UNDATED – A South Dakota forest expert is leading an effort to ensure invasive tree bugs are not hitching rides on trains from other parts of the country to the Black Hills.

The trains are transporting logs from forests in other states to Black Hills sawmills in need of timber. It’s a pilot project operated by the National Wild Turkey Federation for the U.S. Forest Service.

The effort is welcomed by the owner of the Black Hills sawmills, a company called Neiman, which has suffered from declining timber availability. But there are concerns that come with shipping logs from one ecosystem to another, said John Ball, a professor and forestry specialist at South Dakota State University in Brookings. The state Department of Agriculture and Natural Resources has contracted him and a team at SDSU to conduct the timber monitoring with up to $105,828 in federal funding.

“When you’re going to bring in logs from one area of the country with different pests, it’s wise to monitor and see if you’re bringing in any insects that are common there, but not our area,” Ball said.

There are three insects of concern: the western pine beetle, the California fivespined ips and the California flatheaded borer.

“Those three insects can be a killer of ponderosa pine,” Ball said.

Ball’s team is setting traps for the bugs at sawmills in Spearfish and Hulett, Wyoming, and a sorting yard in Upton, Wyoming.

South Dakotans already have experience with mountain pine beetles, a bug that’s native to the Black Hills. The beetles burrow into the bark of pine trees, lay eggs and introduce a fungus that disrupts nutrient flow. An epidemic of mountain pine beetles killed millions of Black Hills trees from the 1990s through the early 2000s.

The transport project, announced in March, captures and transports excess wildfire-damaged timber from locations including the Klamath National Forest in California and Oregon.

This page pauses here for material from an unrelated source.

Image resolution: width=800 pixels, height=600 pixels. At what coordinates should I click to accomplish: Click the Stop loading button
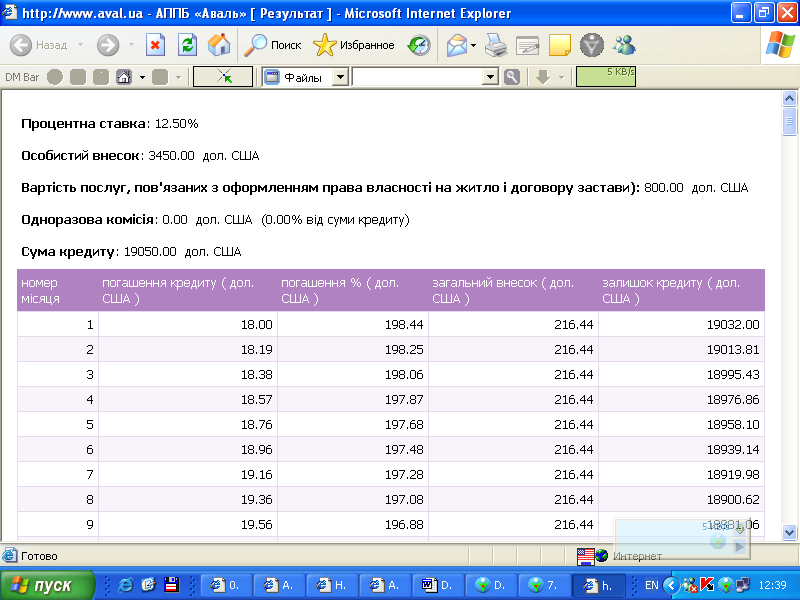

After a wildfire, some burned trees are removed to prevent them from falling on people and to reduce fuel for another fire. Burned trees may also be removed to help regenerate the forest floor by reducing competition for resources like sunlight, water and nutrients.

Depending on their condition, salvaged logs may be usable as lumber, pulpwood for paper or biomass for fuel.

The pilot project, funded with $50 million from the Inflation Reduction Act and Bipartisan Infrastructure Law, seeks to foster healthy forests while providing logs to sawmills short of timber. The Forest Service has said conclusions drawn from the project will guide decisions about expanding the program.

Ball said the bug surveillance aspect of the project is a collaboration with the sawmills, rail companies, the Forest Service and Wyoming’s forest health team.

He said mills in the Pacific Northwest strip the bark from the timber, which helps to mitigate potential problems since bark bugs have a tough time surviving when the log has no bark.

Ball said the insect trapping, which started receiving funding in April, has found nothing alarming so far.